In 1516, while still an Augustinian friar, Martin Luther wrote the following words to a fellow friar, George Spenlein: ‘…in our age the temptation to presumption besets many…They try to do good of themselves in order that they might stand before God clothed in their own virtues and merits. But this is impossible…’
Central to Luther’s narrative approach to the Christian life was the reality of dying with Christ. This understanding informed the life choices a Christian made and ensured Christ wasn’t pushed to the periphery of personal Christian experience. So, what is dying with Christ all about?

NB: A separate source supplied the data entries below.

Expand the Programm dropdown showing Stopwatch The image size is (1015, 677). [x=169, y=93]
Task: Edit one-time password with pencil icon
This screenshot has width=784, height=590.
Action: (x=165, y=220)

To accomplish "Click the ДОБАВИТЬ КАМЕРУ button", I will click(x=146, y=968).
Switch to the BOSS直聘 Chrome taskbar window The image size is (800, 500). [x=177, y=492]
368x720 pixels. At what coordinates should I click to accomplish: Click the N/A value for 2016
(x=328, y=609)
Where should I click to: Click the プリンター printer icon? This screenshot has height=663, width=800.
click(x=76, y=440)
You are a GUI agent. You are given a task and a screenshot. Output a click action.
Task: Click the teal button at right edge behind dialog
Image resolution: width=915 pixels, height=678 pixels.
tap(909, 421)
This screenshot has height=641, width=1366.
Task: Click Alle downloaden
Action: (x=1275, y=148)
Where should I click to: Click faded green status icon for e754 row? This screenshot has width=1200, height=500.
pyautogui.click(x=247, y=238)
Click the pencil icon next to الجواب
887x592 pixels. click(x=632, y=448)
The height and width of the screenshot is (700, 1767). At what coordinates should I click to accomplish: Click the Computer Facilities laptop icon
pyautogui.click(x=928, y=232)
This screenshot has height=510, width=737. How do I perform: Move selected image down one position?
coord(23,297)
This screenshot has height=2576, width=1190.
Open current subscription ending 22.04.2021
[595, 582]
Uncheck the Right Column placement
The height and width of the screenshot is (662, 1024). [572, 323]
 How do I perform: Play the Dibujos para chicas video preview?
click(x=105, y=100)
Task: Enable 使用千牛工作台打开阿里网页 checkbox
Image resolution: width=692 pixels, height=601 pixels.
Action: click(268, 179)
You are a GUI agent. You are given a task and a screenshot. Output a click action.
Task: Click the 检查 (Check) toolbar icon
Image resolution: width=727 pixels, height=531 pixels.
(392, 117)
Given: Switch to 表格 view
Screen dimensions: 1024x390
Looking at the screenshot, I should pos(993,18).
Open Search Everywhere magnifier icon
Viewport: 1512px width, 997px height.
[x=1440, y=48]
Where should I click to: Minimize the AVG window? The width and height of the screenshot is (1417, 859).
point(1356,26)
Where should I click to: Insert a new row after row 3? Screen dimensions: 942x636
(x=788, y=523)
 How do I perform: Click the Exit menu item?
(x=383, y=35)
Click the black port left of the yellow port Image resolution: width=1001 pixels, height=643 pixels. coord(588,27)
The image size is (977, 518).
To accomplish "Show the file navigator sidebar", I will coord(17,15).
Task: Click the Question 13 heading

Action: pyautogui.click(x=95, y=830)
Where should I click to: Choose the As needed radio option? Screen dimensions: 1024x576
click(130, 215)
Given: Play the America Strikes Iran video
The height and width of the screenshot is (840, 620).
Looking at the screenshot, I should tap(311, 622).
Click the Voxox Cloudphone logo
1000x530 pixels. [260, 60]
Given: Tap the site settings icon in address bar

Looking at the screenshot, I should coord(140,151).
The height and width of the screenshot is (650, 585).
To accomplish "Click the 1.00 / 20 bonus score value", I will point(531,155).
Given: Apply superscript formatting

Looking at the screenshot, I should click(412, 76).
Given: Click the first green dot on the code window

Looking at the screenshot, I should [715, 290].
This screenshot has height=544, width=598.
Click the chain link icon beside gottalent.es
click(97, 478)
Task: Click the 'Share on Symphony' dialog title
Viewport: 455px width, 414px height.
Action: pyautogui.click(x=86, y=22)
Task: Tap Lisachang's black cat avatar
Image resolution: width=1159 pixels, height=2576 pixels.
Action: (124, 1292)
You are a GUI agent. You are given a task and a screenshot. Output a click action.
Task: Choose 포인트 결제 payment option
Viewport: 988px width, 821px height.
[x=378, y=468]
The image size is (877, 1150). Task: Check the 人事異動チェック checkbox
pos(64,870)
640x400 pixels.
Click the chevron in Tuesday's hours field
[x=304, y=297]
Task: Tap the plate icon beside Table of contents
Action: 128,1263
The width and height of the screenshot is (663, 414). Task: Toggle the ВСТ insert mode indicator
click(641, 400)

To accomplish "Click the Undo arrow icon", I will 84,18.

Dying is literally surrendering every last vestige of control to God. It seems unnatural and irresponsible since I was educated to take responsibility, to problem-solve and to make good things happen. My working life had required me to turn bad situations around. I had seen myself perhaps as rescuing people from sin and themselves. I was centre stage, God pushed to the edges. I depended upon my knowledge and my experience. I honed my skills to become better at what I already did.
Where we need to die and how we die are specific to each one of us. There isn’t a generic process to which each of us might subscribe. God carves a path along which we are invited to walk out our personal life in the hope and expectation we shall come to an end of ourselves and quite literally embrace the purpose of the cross, death to self.
Hence comparison with the life of another offers nothing more than perhaps increased pain and bitterness. Where once I maintained a faith as a series of rules I must obey, I discovered that Christ was a way of living, gifted to me the more I died and stepped aside from directing my own life’s direction.
My path, unique to me, is to enable me to bring Christ centre stage in my daily walk of faith. Not something that comes by instinct, only be deliberate choice and often at considerable cost.